Genoma Space is a digital ecosystem builder that “sequences the digital DNA” of online communities through organic, adaptable software platforms. Inspired by the principle that web tools should function like interconnected biological systems, Genoma empowers communities to own, manage, and scale their digital presence. Its mission is to democratize web architecture by providing the infrastructure for creating fully customized digital environments. The platform enables AI developers, whether individuals or enterprises, to design functional LLMs from scratch. They can leverage intuitive drag-and-drop mechanisms to rapidly prototype and deploy AI models. This approach transforms complex AI development into a more accessible and efficient process.
Current initiatives include LPU Genoma, a vibrant community hub for students, and the upcoming Genoma Builder, a ready-to-launch engine for constructing independent digital ecosystems. By 2030, Genoma Space aims to launch 1,000 such ecosystems.
In an exclusive conversation with The Interview World at the India AI Impact Expo 2026, Himanshu Jha, COO of Genoma Space, discussed how the platform supports AI developers in building models with verified accuracy, enhances their productivity, and drives innovation. He also outlined ambitious plans for the next five to ten years. Here are the key takeaways from his insightful conversation.
Q: Can you explain how your platform, Genoma Space, supports AI developers in building models tailored to specific domains?
A: We give users complete freedom to create their own LLMs, whether chatbots, audio models, or image generators, by leveraging the full capabilities of Genoma Space. To ensure data privacy, we integrate blockchain technology, so any datasets uploaded remain entirely under the user’s control. Genoma Space does not store user data; the system operates on a private blockchain.
Users can also choose to train models locally. Our desktop application, Genoma Codename, simplifies this process: with a single click, it gathers system information, including GPU, TPU, CPU, and processor details, and determines the optimal configuration. The platform presents multiple levels, from Level 1 to Level 3, and automatically selects the best combination to deliver a fully functional, end-to-end LLMs.
Previously, one major challenge was that if a user encountered an error while building an LLM, the entire process would reset, forcing them to start over. To solve this, we implemented checkpoints. Now, users can resume from the last checkpoint, ensuring progress is saved and significantly improving their workflow.
Q: Once a model is designed, how does your platform help ensure it achieves a target accuracy through the use of training data?
A: We offer over 1,000 algorithms, all sourced from peer-reviewed research papers. Each algorithm undergoes rigorous testing and fine-tuning to optimize dependencies, so users can simply drag and drop to create models. For example, if a user is unfamiliar with a particular model, they can click the Learn button, and the platform will guide them to build a fully functional chatbot application. We also provide detailed accuracy metrics for every algorithm.

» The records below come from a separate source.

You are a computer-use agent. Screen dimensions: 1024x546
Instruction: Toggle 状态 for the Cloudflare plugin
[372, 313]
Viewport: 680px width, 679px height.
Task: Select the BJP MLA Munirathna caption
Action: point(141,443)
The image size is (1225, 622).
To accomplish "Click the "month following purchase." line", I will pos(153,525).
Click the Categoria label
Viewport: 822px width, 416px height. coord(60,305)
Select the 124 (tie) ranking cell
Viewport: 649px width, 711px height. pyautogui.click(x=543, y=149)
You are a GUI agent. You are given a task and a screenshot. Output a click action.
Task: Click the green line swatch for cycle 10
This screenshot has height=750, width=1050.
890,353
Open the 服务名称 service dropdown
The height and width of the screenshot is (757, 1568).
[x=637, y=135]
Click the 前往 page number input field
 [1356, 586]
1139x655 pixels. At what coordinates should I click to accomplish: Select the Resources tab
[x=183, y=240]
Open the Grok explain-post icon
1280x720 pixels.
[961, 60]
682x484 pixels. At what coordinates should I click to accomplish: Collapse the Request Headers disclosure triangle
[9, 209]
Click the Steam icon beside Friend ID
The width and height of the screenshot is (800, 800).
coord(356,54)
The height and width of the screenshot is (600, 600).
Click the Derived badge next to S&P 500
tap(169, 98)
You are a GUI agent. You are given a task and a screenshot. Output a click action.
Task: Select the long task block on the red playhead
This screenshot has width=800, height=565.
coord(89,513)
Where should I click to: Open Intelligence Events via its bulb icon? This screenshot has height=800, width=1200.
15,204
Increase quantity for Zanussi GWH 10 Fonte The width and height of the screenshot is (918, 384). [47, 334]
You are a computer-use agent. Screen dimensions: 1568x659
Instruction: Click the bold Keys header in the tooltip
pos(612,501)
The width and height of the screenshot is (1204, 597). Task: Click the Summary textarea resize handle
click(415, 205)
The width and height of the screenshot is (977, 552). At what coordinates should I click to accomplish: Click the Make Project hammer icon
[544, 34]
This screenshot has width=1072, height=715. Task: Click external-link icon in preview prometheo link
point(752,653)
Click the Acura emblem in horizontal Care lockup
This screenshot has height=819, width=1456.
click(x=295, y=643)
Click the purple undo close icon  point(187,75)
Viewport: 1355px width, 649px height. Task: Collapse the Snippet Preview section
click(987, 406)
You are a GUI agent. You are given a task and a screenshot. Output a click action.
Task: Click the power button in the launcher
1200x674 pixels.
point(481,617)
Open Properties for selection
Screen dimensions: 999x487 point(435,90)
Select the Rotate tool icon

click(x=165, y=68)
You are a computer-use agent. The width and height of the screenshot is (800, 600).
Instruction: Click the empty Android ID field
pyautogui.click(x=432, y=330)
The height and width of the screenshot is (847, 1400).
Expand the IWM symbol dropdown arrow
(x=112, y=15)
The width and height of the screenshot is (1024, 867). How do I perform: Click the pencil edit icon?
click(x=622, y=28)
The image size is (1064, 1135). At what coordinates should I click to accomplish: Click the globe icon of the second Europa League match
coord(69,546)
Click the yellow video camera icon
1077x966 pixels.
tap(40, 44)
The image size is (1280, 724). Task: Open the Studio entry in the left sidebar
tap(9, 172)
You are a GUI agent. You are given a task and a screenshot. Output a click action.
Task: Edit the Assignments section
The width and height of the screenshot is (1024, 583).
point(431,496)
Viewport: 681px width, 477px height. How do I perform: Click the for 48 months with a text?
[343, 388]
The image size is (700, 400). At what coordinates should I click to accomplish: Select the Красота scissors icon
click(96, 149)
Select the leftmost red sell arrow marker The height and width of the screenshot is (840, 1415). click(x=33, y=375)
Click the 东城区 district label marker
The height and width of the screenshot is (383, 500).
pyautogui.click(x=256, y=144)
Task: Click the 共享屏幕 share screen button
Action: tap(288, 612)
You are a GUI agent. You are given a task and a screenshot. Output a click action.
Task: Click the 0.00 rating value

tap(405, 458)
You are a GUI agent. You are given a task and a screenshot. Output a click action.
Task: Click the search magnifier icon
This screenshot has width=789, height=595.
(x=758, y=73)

All our algorithms come fully tuned and validated. Their performance is backed by authoritative sources, including ChatGPT benchmarks and research conducted by PhD scholars. Users simply fetch the data, upload it, and the system handles the rest, making the entire process seamless and efficient.
Q: What is the typical accuracy of your models?
A: Currently, we are at the MVP stage, offering a fully functional chatbot. We are expanding the platform to support image and audio models as well. At present, the system achieves an accuracy of approximately 96%, which we maintain as the minimum standard.
Q: Do you believe Genoma Space can enable AI builders to work more efficiently and enhance productivity across AI model development?
A: As I mentioned, our platform is designed to maximize productivity. It significantly reduces both development time and the learning curve. For instance, if a user is unfamiliar with tasks like removing duplicate entries or selecting algorithms, they can simply drag and drop components to complete the process effortlessly. In many cases, users can train models in just two to three days, a major advancement. Building a base LLM model automatically is a substantial achievement.
The system also streamlines data handling. Users only need to define key concepts or keywords, and the platform automatically identifies related areas and fetches the relevant data. For example, this approach can be applied effectively in specialized fields, such as the healthcare sector.
Q: Looking ahead, what key innovations and features are you planning to develop in the next five to ten years?
A: Our new features are projected to be fully automated. Users no longer need to manually drag and drop components, and the system handles everything automatically. Achieving this requires significant time, computational power, and advanced AI logic. We are planning to implement 10 to 15 core automations that will form the backbone of the platform’s intelligence and efficiency.